### WHAT IS BEING ASKED
Nothing in the entries may be altered; copy them in full.

### Dataset entries
Start of Block

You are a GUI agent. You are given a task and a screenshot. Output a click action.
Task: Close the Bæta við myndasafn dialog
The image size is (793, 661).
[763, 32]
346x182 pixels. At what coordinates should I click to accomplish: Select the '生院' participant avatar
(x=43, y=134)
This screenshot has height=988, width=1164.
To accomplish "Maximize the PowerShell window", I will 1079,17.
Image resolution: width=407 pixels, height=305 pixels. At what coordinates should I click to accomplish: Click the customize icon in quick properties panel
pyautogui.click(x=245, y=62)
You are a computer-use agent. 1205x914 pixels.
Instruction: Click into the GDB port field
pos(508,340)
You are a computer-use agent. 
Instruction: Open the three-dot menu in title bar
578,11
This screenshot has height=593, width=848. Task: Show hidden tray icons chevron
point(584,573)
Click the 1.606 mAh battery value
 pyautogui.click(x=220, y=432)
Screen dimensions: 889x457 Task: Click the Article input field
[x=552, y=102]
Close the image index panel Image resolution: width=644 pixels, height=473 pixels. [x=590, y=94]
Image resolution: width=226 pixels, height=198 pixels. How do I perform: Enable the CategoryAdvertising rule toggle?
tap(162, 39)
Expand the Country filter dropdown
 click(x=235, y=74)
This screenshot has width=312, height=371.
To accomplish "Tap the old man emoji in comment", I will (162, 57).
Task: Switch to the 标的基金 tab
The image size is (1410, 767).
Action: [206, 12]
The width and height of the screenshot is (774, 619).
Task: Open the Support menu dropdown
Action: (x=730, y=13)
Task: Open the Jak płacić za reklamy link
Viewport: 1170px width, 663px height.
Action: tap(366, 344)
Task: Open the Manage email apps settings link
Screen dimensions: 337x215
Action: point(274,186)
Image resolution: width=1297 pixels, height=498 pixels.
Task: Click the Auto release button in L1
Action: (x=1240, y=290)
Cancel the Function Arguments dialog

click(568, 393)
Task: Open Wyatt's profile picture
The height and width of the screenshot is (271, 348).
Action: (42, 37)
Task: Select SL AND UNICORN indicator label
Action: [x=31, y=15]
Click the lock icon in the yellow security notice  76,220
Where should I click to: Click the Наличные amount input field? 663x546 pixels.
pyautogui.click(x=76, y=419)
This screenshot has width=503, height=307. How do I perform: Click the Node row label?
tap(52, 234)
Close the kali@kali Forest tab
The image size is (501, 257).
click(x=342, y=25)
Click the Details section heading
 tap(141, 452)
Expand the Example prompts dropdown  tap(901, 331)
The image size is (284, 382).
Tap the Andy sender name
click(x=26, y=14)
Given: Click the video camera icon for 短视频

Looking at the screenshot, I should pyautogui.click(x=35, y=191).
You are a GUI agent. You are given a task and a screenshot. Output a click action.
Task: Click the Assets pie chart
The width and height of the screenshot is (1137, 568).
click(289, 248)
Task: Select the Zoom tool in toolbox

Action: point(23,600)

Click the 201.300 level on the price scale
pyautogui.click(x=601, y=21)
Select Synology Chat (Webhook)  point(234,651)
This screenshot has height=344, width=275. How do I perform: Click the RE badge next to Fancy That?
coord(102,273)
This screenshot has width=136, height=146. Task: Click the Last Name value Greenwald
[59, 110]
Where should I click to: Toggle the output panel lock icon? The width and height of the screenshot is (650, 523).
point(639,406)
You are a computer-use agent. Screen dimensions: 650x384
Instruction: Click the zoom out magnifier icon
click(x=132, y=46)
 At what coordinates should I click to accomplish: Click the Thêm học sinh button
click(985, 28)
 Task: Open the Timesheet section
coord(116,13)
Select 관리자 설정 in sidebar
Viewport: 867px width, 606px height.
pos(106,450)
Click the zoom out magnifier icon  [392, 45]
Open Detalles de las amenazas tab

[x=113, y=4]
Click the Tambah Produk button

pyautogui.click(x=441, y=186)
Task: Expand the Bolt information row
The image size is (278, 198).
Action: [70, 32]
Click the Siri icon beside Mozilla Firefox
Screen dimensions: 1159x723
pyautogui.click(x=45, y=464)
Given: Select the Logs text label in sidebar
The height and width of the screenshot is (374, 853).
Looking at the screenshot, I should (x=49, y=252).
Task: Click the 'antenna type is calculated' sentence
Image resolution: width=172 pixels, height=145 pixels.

End of Block

### EXERCISE RESPONSE
You are a GUI agent. You are given a task and a screenshot. Output a click action.
Task: Close the Bæta við myndasafn dialog
The image size is (793, 661).
[763, 32]
346x182 pixels. At what coordinates should I click to accomplish: Select the '生院' participant avatar
(x=43, y=134)
This screenshot has height=988, width=1164.
To accomplish "Maximize the PowerShell window", I will 1079,17.
Image resolution: width=407 pixels, height=305 pixels. At what coordinates should I click to accomplish: Click the customize icon in quick properties panel
pyautogui.click(x=245, y=62)
You are a computer-use agent. 1205x914 pixels.
Instruction: Click into the GDB port field
pos(508,340)
You are a computer-use agent. 
Instruction: Open the three-dot menu in title bar
578,11
This screenshot has height=593, width=848. Task: Show hidden tray icons chevron
point(584,573)
Click the 1.606 mAh battery value
 pyautogui.click(x=220, y=432)
Screen dimensions: 889x457 Task: Click the Article input field
[x=552, y=102]
Close the image index panel Image resolution: width=644 pixels, height=473 pixels. [x=590, y=94]
Image resolution: width=226 pixels, height=198 pixels. How do I perform: Enable the CategoryAdvertising rule toggle?
tap(162, 39)
Expand the Country filter dropdown
 click(x=235, y=74)
This screenshot has width=312, height=371.
To accomplish "Tap the old man emoji in comment", I will (162, 57).
Task: Switch to the 标的基金 tab
The image size is (1410, 767).
Action: [206, 12]
The width and height of the screenshot is (774, 619).
Task: Open the Support menu dropdown
Action: (x=730, y=13)
Task: Open the Jak płacić za reklamy link
Viewport: 1170px width, 663px height.
Action: tap(366, 344)
Task: Open the Manage email apps settings link
Screen dimensions: 337x215
Action: point(274,186)
Image resolution: width=1297 pixels, height=498 pixels.
Task: Click the Auto release button in L1
Action: (x=1240, y=290)
Cancel the Function Arguments dialog

click(568, 393)
Task: Open Wyatt's profile picture
The height and width of the screenshot is (271, 348).
Action: (42, 37)
Task: Select SL AND UNICORN indicator label
Action: [x=31, y=15]
Click the lock icon in the yellow security notice  76,220
Where should I click to: Click the Наличные amount input field? 663x546 pixels.
pyautogui.click(x=76, y=419)
This screenshot has width=503, height=307. How do I perform: Click the Node row label?
tap(52, 234)
Close the kali@kali Forest tab
The image size is (501, 257).
click(x=342, y=25)
Click the Details section heading
 tap(141, 452)
Expand the Example prompts dropdown  tap(901, 331)
The image size is (284, 382).
Tap the Andy sender name
click(x=26, y=14)
Given: Click the video camera icon for 短视频

Looking at the screenshot, I should pyautogui.click(x=35, y=191).
You are a GUI agent. You are given a task and a screenshot. Output a click action.
Task: Click the Assets pie chart
The width and height of the screenshot is (1137, 568).
click(289, 248)
Task: Select the Zoom tool in toolbox

Action: point(23,600)

Click the 201.300 level on the price scale
pyautogui.click(x=601, y=21)
Select Synology Chat (Webhook)  point(234,651)
This screenshot has height=344, width=275. How do I perform: Click the RE badge next to Fancy That?
coord(102,273)
This screenshot has width=136, height=146. Task: Click the Last Name value Greenwald
[59, 110]
Where should I click to: Toggle the output panel lock icon? The width and height of the screenshot is (650, 523).
point(639,406)
You are a computer-use agent. Screen dimensions: 650x384
Instruction: Click the zoom out magnifier icon
click(x=132, y=46)
 At what coordinates should I click to accomplish: Click the Thêm học sinh button
click(985, 28)
 Task: Open the Timesheet section
coord(116,13)
Select 관리자 설정 in sidebar
Viewport: 867px width, 606px height.
pos(106,450)
Click the zoom out magnifier icon  [392, 45]
Open Detalles de las amenazas tab

[x=113, y=4]
Click the Tambah Produk button

pyautogui.click(x=441, y=186)
Task: Expand the Bolt information row
The image size is (278, 198).
Action: [70, 32]
Click the Siri icon beside Mozilla Firefox
Screen dimensions: 1159x723
pyautogui.click(x=45, y=464)
Given: Select the Logs text label in sidebar
The height and width of the screenshot is (374, 853).
Looking at the screenshot, I should (x=49, y=252).
Task: Click the 'antenna type is calculated' sentence
Image resolution: width=172 pixels, height=145 pixels.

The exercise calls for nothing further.